Data shown
[Start]

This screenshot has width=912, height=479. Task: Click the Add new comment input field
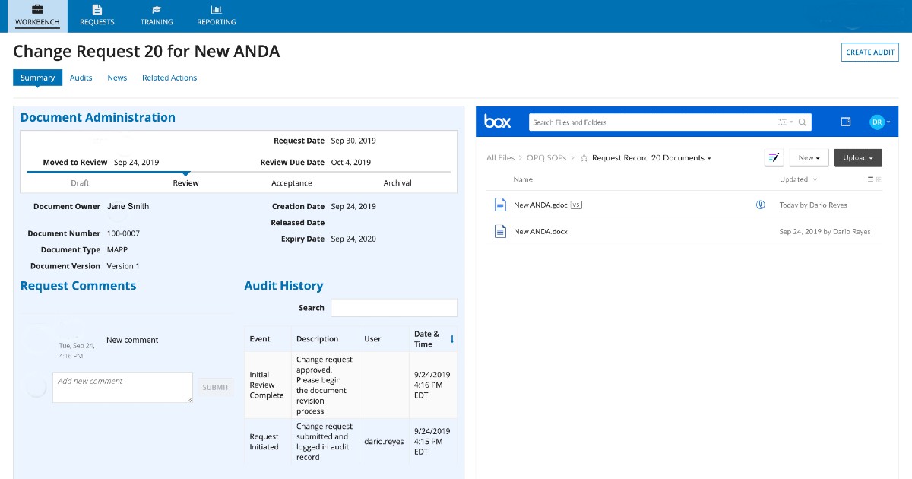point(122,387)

[End]
[Start]

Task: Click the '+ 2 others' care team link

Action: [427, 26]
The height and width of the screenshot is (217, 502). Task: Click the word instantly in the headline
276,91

[End]
[Start]

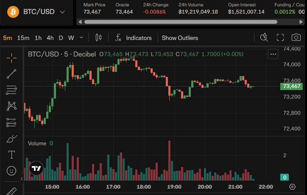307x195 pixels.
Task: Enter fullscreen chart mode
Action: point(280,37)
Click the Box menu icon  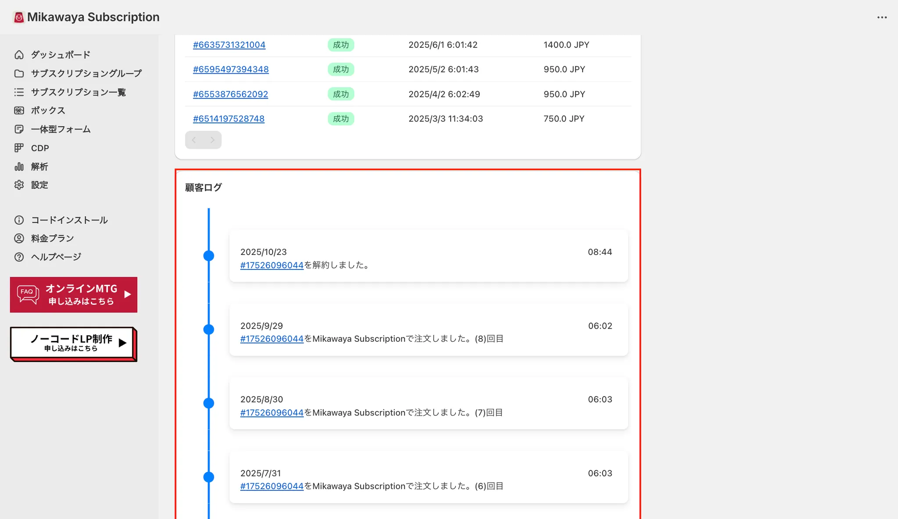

[End]

Please format the entries from the line containing "This screenshot has" through the line containing "point(122,387)" as a JSON list of strings, one string per line and no blank lines. Omit the pictures.

[
  "This screenshot has width=912, height=479. Task: Click the Add new comment input field",
  "point(122,387)"
]